#### What the task asks
Go through the listing below and count each line with the word "card" in it; return only the count.

══════════════════════════════

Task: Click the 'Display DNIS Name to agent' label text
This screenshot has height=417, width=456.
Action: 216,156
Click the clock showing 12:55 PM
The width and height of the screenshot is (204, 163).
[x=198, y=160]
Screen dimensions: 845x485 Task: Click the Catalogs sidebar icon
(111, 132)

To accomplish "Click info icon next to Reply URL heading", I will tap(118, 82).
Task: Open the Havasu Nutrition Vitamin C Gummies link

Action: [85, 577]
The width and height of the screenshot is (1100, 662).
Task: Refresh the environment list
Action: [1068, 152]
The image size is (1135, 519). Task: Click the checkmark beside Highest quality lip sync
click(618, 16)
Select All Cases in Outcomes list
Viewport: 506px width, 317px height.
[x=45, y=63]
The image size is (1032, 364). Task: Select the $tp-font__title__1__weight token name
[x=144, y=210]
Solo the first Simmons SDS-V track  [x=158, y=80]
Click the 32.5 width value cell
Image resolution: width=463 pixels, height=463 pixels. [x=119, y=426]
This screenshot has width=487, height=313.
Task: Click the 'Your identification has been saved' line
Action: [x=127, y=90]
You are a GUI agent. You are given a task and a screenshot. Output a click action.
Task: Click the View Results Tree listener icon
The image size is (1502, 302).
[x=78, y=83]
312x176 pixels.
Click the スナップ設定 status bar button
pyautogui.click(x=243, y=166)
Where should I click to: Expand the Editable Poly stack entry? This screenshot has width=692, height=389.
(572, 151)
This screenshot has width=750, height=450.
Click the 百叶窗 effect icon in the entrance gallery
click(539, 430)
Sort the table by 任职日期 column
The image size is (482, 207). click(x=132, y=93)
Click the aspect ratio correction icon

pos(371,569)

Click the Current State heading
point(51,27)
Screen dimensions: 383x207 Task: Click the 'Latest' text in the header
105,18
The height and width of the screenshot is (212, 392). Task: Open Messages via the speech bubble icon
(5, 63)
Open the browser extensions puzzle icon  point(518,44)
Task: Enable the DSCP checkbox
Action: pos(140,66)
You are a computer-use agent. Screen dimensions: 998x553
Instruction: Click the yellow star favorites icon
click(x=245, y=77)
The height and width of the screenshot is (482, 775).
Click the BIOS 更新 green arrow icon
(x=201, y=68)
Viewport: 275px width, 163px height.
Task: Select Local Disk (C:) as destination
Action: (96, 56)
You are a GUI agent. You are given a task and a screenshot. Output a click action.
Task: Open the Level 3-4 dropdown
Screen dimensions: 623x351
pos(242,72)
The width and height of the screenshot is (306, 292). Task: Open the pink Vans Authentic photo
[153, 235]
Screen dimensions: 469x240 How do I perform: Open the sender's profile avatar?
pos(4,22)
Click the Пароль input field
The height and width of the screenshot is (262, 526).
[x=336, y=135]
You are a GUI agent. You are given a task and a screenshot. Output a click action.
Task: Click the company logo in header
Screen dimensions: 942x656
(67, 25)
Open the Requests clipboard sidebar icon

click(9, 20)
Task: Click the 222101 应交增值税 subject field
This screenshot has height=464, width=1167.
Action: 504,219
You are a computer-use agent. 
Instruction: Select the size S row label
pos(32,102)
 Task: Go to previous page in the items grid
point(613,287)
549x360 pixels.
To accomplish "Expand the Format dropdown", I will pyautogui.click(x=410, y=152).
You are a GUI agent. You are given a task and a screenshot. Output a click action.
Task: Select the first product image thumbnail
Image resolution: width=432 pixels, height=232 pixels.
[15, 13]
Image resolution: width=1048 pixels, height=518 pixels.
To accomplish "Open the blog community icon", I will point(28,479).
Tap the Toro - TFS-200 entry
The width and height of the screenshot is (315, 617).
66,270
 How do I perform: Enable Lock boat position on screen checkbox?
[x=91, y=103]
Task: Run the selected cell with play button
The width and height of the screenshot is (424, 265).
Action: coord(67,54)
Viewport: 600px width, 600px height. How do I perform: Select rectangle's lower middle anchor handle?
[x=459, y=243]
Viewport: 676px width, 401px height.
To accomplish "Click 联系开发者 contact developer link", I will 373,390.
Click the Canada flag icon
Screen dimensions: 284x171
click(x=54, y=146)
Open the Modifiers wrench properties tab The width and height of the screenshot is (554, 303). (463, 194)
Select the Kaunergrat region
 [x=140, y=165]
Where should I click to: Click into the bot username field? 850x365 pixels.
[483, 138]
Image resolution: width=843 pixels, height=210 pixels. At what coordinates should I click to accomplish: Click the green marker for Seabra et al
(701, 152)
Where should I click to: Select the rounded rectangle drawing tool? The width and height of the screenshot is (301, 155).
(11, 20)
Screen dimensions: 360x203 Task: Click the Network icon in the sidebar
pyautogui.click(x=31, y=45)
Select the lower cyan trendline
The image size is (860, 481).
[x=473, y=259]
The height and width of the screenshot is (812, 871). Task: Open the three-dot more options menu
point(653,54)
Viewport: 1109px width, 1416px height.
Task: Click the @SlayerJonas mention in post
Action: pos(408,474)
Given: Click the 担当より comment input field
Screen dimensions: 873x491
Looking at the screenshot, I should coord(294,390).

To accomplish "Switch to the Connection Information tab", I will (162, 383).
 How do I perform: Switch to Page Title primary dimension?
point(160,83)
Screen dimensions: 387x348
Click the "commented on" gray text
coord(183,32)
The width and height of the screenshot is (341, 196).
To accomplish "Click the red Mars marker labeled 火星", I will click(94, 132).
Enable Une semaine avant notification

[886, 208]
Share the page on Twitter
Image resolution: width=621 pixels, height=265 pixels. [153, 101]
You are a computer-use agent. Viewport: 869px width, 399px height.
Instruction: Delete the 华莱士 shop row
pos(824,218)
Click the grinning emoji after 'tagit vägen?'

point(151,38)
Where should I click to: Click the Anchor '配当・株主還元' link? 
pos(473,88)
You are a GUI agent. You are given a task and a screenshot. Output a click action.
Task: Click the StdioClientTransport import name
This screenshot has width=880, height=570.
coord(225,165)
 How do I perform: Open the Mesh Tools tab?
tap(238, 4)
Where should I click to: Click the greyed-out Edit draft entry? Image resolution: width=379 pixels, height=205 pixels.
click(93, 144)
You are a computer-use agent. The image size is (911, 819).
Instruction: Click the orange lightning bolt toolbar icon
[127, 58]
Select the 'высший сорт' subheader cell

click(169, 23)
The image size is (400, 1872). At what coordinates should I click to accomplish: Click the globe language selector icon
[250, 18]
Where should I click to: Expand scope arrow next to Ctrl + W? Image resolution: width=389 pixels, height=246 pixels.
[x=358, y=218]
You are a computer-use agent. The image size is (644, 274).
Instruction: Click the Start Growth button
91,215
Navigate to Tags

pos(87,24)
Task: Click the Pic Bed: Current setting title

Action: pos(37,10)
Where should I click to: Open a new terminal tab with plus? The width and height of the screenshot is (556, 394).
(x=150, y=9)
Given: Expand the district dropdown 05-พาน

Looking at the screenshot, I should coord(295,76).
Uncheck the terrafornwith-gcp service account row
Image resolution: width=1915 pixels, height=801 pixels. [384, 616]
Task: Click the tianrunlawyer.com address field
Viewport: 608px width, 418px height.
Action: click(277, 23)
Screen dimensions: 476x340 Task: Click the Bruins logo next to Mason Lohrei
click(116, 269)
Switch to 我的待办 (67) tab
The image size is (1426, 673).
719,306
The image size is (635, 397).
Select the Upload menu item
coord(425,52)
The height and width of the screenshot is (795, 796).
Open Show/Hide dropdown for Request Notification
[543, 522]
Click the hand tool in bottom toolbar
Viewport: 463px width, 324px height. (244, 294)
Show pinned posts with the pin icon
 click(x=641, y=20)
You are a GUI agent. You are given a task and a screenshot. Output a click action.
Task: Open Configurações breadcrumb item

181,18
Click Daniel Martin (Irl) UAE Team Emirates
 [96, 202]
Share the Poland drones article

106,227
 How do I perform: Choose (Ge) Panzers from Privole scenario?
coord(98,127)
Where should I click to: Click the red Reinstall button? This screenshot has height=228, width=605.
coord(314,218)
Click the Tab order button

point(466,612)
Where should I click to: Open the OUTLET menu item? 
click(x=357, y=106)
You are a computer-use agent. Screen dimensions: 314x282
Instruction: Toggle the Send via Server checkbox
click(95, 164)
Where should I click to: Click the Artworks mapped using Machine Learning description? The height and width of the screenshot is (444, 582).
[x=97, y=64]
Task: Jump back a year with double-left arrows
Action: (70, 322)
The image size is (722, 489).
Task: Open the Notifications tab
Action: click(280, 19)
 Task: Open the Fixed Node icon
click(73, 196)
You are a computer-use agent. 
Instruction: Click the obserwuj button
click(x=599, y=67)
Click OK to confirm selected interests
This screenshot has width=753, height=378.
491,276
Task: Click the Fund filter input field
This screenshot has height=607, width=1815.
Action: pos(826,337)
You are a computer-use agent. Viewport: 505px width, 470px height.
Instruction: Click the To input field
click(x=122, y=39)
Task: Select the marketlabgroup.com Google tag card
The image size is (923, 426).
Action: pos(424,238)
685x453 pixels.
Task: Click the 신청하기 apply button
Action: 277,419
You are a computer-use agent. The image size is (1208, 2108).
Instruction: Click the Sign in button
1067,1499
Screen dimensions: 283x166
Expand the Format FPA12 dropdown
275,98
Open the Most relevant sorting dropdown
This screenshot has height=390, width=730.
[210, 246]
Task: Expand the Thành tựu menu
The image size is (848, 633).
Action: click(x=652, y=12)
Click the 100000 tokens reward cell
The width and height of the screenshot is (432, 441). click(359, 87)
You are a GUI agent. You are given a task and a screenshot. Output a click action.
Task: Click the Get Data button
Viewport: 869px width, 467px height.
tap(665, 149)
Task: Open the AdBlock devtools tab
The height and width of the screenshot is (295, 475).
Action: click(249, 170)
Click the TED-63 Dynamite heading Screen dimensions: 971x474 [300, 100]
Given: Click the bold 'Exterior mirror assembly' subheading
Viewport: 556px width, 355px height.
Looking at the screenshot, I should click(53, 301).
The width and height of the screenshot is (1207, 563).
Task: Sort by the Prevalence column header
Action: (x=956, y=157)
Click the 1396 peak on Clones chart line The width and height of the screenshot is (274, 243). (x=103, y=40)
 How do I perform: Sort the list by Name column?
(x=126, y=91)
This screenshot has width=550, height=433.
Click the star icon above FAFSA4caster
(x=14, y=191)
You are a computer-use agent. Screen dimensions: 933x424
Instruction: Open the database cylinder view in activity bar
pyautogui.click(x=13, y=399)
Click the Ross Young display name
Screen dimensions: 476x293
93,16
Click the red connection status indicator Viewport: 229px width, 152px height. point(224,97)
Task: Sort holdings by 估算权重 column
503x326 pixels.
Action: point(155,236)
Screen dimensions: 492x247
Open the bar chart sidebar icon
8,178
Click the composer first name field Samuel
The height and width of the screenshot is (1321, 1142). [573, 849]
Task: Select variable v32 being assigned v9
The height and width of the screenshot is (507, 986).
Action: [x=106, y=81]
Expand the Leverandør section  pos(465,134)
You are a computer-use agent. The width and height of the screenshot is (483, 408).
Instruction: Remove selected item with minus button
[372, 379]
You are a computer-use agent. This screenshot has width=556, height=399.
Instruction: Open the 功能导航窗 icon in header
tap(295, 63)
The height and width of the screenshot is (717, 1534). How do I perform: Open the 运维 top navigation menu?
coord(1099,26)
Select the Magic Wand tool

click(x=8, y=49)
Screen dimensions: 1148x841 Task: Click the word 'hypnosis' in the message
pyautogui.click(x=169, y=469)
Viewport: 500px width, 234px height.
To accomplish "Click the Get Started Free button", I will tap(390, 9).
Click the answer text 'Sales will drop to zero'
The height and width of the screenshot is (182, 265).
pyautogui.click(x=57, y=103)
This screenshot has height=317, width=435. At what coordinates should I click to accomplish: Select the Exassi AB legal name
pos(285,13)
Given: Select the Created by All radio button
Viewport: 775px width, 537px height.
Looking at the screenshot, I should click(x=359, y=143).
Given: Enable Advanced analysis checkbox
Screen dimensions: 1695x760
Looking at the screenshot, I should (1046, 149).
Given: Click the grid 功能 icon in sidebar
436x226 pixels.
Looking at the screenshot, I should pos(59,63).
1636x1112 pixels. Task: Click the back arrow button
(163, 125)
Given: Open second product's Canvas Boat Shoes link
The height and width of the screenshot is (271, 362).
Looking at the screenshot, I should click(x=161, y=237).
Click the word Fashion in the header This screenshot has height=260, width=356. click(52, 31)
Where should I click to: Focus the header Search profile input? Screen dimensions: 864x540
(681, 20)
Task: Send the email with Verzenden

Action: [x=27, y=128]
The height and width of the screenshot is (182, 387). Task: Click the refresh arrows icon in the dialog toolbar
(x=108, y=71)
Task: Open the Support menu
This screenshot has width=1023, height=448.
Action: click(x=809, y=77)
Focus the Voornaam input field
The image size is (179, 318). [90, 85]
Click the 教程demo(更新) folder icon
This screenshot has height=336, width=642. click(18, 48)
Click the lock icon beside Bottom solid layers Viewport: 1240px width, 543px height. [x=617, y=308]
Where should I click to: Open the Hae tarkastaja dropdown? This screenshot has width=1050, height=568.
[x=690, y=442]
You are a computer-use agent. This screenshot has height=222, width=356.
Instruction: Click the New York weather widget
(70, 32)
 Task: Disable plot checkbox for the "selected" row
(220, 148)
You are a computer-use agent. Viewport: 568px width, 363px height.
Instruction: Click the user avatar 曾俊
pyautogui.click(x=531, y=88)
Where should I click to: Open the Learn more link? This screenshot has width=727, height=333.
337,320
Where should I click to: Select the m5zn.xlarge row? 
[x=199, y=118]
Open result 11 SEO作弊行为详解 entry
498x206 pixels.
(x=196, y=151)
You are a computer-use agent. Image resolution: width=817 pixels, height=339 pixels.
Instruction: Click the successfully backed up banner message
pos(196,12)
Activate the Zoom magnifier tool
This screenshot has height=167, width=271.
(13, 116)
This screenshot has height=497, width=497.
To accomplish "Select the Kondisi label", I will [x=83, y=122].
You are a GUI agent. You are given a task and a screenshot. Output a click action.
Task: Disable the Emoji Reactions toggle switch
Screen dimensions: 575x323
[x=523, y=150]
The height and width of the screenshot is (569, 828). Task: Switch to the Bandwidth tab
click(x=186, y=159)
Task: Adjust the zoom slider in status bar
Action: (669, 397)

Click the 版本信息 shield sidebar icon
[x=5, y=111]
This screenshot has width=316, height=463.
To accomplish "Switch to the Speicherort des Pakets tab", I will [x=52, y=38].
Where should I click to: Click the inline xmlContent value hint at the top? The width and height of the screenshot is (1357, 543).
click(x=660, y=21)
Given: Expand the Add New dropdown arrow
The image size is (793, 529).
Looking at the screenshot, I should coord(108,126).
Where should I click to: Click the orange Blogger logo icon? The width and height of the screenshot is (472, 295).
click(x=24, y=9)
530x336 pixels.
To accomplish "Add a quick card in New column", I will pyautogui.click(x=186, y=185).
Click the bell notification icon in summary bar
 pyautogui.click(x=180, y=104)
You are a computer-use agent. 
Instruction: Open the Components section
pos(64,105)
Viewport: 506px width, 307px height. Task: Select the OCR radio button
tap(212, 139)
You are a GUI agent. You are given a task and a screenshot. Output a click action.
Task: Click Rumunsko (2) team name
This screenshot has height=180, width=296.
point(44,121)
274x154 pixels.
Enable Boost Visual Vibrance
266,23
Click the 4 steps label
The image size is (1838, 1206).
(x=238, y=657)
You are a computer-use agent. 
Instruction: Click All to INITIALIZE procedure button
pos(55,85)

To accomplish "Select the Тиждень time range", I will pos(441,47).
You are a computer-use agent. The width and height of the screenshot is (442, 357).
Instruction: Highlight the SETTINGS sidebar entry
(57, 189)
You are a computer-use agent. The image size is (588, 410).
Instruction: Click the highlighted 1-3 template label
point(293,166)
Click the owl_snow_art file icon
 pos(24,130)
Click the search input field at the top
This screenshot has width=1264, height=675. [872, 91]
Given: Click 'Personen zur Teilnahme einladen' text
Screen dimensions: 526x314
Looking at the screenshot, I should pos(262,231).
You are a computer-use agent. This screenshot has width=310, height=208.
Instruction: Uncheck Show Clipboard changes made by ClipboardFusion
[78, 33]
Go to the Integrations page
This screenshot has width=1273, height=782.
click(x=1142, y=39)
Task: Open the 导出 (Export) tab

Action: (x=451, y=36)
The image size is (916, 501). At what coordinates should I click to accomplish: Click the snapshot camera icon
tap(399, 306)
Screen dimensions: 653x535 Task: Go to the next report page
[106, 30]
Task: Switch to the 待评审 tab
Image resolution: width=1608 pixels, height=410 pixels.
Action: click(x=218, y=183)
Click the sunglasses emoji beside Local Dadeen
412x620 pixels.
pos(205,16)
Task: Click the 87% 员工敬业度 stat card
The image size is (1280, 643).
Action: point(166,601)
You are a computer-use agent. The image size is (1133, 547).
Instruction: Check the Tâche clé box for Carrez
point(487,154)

══════════════════════════════

#### Solution to the problem
3